The man heading the effort is Greg Nicotero, a special effects and makeup expert who also happens to be a zombie movie obsessive. "I've seen every zombie movie ever made," he told CNN in 2012. Particularly early on in The Walking Dead's life, Nicotero relied on a process he called Zombie School to find the best zombie actors. (This, superfans, is why we are referring to the walkers as zombies, even though they don't say 'zombie' on The Walking Dead.)
You might think anyone could play a slow-moving, glassy-eyed reanimated corpse. But as Nicotero explained to Rotten Tomatoes, finding people who can nail The Walking Dead's specific brand of zombie, take after take, has been a key part of running the whole show. "What you don't want to do is spend an entire hour or two fine tuning background zombie performances that would then be taking away from shooting the rest of the scene," he said.
Here's what you didn't know about The Walking Dead's Zombie School — and the characteristics of the perfect zombie.
Greg Nicotero is open to zombie interpretations — except one
Zombie School was less about training zombies than it was a chance to find people who already had that natural zombie spirit. Nictero told CNN that he would see 150 to 200 aspiring zombie extras each season, putting them through various exercises while also giving feedback on the type of zombie the show was looking for.
The characteristics of the ideal zombie performance are both vague and specific. Russell Towery, stunt coordinator for seasons three and four of The Walking Dead, told AMC.com, "We try not to tell somebody how to walk like a zombie: we try to let everybody's zombies come out in their performance." In Zombie School, Nicotero stuck to general advice. For example, "Zombies always have slumped shoulders... there's a looseness and a relaxed nature to it," he told several hopefuls in a video. A good frame of reference: Drunk people leaving a bar at 2:00 AM.
In terms of specifics, there's one thing Nicotero and Towery definitely didn't want from their zombies: A stance they refer to as "Frankenstein," meaning arms stuck straight out ahead of you. Nicotero explained to Vulture, "if we have someone in the background who's walking like Frankenstein, that doesn't look to portray the rules that we have built in our show." Nicotero also had a particular look in mind, according to his interview with CNN. "We tend to go with thinner people who have a specific kind of bone structure, so when we put prosthetic on them... it doesn't look like we're building out their face too much."

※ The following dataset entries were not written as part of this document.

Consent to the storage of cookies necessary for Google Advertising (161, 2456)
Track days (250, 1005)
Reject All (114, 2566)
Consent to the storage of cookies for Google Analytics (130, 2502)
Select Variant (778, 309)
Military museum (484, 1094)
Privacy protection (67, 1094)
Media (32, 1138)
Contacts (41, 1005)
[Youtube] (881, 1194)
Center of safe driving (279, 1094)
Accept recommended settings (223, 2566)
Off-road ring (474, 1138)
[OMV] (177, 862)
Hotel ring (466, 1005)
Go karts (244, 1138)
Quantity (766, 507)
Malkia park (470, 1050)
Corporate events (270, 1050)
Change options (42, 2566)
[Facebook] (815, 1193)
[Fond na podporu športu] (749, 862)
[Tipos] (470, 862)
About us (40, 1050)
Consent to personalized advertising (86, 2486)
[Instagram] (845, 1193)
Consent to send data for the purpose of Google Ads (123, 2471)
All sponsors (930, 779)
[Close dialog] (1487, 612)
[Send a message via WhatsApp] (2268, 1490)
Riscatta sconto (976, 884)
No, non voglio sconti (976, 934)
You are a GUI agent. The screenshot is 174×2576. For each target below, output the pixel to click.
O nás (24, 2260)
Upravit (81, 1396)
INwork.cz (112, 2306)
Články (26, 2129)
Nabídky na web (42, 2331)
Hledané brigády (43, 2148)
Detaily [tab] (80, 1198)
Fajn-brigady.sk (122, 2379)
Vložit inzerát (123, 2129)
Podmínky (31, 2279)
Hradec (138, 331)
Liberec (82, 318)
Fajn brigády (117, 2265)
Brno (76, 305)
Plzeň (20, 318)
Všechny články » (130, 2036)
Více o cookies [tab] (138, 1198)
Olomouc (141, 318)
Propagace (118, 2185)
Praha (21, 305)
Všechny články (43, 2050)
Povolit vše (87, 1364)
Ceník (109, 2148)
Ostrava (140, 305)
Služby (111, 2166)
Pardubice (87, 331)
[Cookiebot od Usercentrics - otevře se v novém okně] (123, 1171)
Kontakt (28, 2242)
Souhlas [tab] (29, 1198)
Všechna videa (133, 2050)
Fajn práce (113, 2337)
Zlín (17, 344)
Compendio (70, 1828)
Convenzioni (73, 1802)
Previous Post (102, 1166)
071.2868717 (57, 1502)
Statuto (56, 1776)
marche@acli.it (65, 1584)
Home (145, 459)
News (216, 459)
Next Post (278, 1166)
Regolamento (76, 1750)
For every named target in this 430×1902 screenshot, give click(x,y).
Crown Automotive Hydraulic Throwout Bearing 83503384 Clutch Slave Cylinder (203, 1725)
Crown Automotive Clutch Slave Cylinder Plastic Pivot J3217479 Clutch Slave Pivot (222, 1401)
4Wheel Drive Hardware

Being a Walking Dead zombie does require acting
Graduating from Zombie School is about more than the perfect loping zombie walk and sharp cheekbones. Nicotero says natural zombie actors bring emotion and character to the role. He told Vulture, "There is emotion. It's not just a monster... we feel sympathy. We feel a sense of loss. We also have to feel terror and a threat, so it's not as easy as it looks... there's acting skills involved."
When they do find people who bring that sense of personality to the zombies, Nicotero says, they like to hang on to them. Ten years into the show, he's assembled a group of actors he considers to be the zombie elite, which means Zombie School is no longer needed. "I don't think we've done Zombie School in two years, because at this point, we have our troupe of zombie performers and actors, and I think the people that we love, we bring them back over and over again," he told Rotten Tomatoes in October 2020.
Zombie extras who have really impressed in previous episodes are often given larger roles, such as killing off major characters. For example, Kevin Galbraith played a zombie in about five episodes before Nicotero chose him as the 'Swamp Walker' that killed beloved character Dale (Jeffrey DeMunn) in season two, as pictured above. This big moment meant even more to Galbraith, he said in a Reddit AMA, because it was Nicotero's first time directing an episode, and he chose to have only one zombie.
If Zombie School and zombie acting sounds more thrilling than chilling, Nicotero has done his job. "I want people to leave with the experience of, 'Oh, that was kind of fun,'" Nicotero told AMC.com.